No es tan fácil como parece divertir á los niños, sin aburrir demasiado á los grandes. Los niños modernos nacen enseñados. ¡Oyen unas cosas en casa! El numeroso repertorio de obras infantiles con que cuenta el teatro inglés, no es aprovechable. Demasiado inocente. No por lo fantástico de sus asuntos, casi siempre basados en los cuentos de hadas más populares; no soy de los que abominan de la fantasía en la educación, como el maestro de «Los tiempos difíciles» de Dickens, con su muletilla: ¡Hechos, hechos! Al contrario, es preciso huir de toda pretensión docente, y mucho más, utilitaria. Lamartine abominaba de las fábulas de Lafontaine, como obra educadora. Tenía razón; su moralidad, mejor dicho, inmoralidad practicona, desengañada, toda malicias y desconfianzas de rústico, es deplorable para el espíritu de los niños, abierto siempre á la generosidad y á la esperanza.

Contra la opinión de Lombroso, que ve en el niño á un pequeño salvaje y casi á un criminal en germen, y asegura que todo niño es egoísta, embustero y ladronzuelo, menos uno que era un encanto; uno que se le murió al doctor... ¡Oh, bancarrota de la ciencia en esta página de uno de sus libros, que contradice con lágrimas la afirmación rotunda! Yo creo que todos los niños son buenos... hasta que los padres y los educadores los hacen malos.

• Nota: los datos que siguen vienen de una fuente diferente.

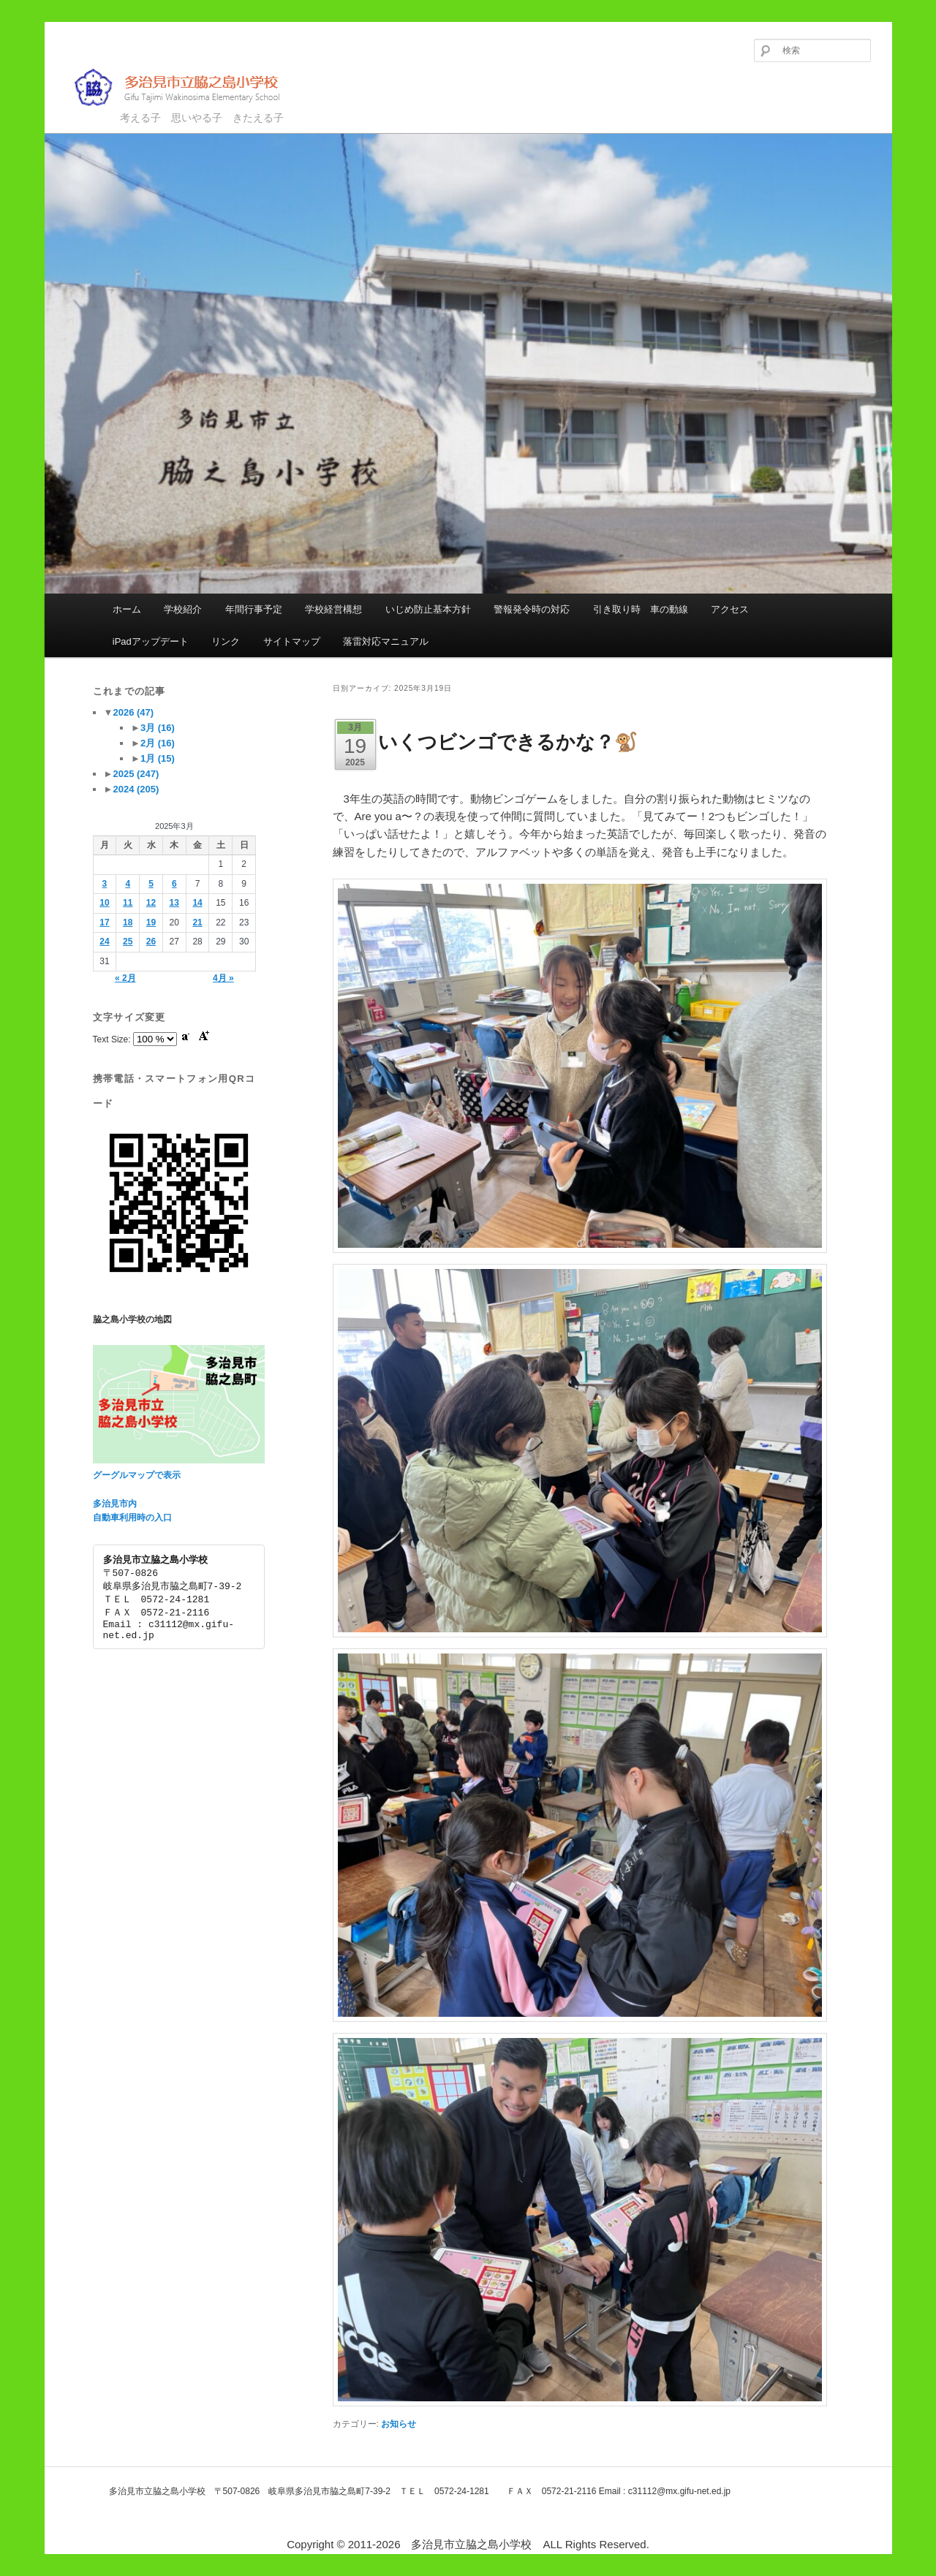 The image size is (936, 2576). Describe the element at coordinates (151, 884) in the screenshot. I see `5 [2025年3月5日 に投稿を公開]` at that location.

Cuando se oye á algunos padres decir: ¡Qué niño este! ¡Es muy malo, muy malo!, pensad siempre: Y ustedes, ¿son ustedes buenos? Lo que hay es que el niño manifiesta sin fingimiento las malas cualidades que los padres encubren con la hipocresía que da la experiencia. Cuando ellos se lamentan de que el niño les pone en ridículo, sacando á relucir los defectos de alguna visita, ¿no será que el niño les oyó murmurar en su presencia de todos los conocidos y amigos?

Sucede muchas veces que el niño es quien no puede explicarse por qué sus padres y los mayores de la casa, hablan siempre mal de alguna visita que él no encuentra antipática por ningún estilo. Claro es, que en fuerza de oir cómo los mayores la ridiculizan y menosprecian, él acabará también por retirarle su simpatía, aun sin explicarse las razones.

Cuando reprendéis á un niño porque trata con altanería á un criado, ¿estáis seguros de que no imita vuestro tono, al reprenderle cuando cayó en vuestro desagrado? Por lo regular, muchos padres sólo reprenden á sus hijos cuando les molestan á ellos, aun con juegos ó travesuras propias de niños; en cambio, son de una lenidad punible, cuando molestan á los demás, con cosas que suelen ser aprendidas de los padres.